Stored items
● ● ● ● ● ● ●
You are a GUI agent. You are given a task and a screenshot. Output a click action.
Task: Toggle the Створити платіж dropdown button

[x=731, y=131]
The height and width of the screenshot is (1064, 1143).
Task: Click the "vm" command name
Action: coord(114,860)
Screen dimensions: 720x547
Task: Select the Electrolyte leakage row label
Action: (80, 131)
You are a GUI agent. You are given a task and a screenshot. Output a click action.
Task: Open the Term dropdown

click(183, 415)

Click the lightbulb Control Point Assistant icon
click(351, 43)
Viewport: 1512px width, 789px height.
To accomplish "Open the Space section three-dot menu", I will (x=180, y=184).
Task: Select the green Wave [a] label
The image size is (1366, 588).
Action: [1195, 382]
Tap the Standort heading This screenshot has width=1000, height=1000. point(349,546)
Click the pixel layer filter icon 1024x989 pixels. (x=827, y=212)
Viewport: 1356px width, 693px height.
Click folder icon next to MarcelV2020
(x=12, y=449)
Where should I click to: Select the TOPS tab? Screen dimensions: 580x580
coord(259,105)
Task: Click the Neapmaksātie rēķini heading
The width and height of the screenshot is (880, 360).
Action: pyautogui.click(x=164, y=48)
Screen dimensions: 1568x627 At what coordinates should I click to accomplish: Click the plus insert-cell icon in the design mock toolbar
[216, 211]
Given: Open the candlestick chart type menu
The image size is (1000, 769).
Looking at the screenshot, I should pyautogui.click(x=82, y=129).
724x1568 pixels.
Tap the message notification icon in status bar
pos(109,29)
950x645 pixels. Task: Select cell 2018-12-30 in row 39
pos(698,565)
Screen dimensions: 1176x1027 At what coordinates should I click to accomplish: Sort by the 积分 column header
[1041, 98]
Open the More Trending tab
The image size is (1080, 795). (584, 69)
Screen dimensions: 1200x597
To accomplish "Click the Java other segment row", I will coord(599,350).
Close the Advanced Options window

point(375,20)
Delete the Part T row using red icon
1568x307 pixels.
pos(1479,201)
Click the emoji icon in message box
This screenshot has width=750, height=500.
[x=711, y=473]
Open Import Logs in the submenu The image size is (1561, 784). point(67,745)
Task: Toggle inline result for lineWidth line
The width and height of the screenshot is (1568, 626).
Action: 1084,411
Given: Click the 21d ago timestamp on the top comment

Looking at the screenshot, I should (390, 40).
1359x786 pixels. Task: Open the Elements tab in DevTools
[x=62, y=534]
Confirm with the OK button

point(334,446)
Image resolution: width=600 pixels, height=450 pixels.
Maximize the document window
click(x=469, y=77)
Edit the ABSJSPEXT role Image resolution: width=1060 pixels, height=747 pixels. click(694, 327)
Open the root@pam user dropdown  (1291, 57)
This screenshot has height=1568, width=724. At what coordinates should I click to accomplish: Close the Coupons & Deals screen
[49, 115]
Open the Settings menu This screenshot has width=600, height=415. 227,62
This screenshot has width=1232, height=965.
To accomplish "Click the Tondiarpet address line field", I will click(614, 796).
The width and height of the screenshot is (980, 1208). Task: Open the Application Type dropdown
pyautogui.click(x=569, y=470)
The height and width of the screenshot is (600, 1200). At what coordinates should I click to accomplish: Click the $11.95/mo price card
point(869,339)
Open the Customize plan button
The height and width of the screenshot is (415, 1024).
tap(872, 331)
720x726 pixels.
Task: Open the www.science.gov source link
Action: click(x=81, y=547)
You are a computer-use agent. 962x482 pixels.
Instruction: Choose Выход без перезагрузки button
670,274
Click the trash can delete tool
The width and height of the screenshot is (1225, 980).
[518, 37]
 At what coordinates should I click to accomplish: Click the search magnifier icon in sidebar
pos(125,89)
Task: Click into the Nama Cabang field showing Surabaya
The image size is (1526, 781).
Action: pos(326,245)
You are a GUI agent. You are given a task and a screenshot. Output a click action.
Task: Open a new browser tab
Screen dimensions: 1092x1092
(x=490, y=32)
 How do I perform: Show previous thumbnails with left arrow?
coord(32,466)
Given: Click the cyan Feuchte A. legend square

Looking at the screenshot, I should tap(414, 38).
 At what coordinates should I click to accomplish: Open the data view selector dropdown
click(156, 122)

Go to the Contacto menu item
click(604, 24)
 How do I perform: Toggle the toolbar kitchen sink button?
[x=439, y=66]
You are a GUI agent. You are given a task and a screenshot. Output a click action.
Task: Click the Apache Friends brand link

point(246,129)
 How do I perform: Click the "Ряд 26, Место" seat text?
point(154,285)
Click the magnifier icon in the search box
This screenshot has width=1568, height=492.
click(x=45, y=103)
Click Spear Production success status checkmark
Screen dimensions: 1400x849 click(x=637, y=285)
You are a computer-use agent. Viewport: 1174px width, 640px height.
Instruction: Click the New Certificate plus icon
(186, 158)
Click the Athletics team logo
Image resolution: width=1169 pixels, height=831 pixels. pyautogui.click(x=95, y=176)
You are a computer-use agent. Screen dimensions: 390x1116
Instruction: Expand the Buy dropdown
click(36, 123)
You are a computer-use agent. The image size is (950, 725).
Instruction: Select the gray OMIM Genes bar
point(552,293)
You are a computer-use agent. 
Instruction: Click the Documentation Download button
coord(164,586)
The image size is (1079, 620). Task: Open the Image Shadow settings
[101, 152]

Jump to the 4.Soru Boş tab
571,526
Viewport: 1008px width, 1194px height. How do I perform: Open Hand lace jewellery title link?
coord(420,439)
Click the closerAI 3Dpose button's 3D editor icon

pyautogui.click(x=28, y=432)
● ● ● ● ● ● ●
Assigned task
Scan the lines above for the word "field" and copy every one where it occurs.

Solution for this exercise
To accomplish "Click the Tondiarpet address line field", I will click(614, 796).
Task: Click into the Nama Cabang field showing Surabaya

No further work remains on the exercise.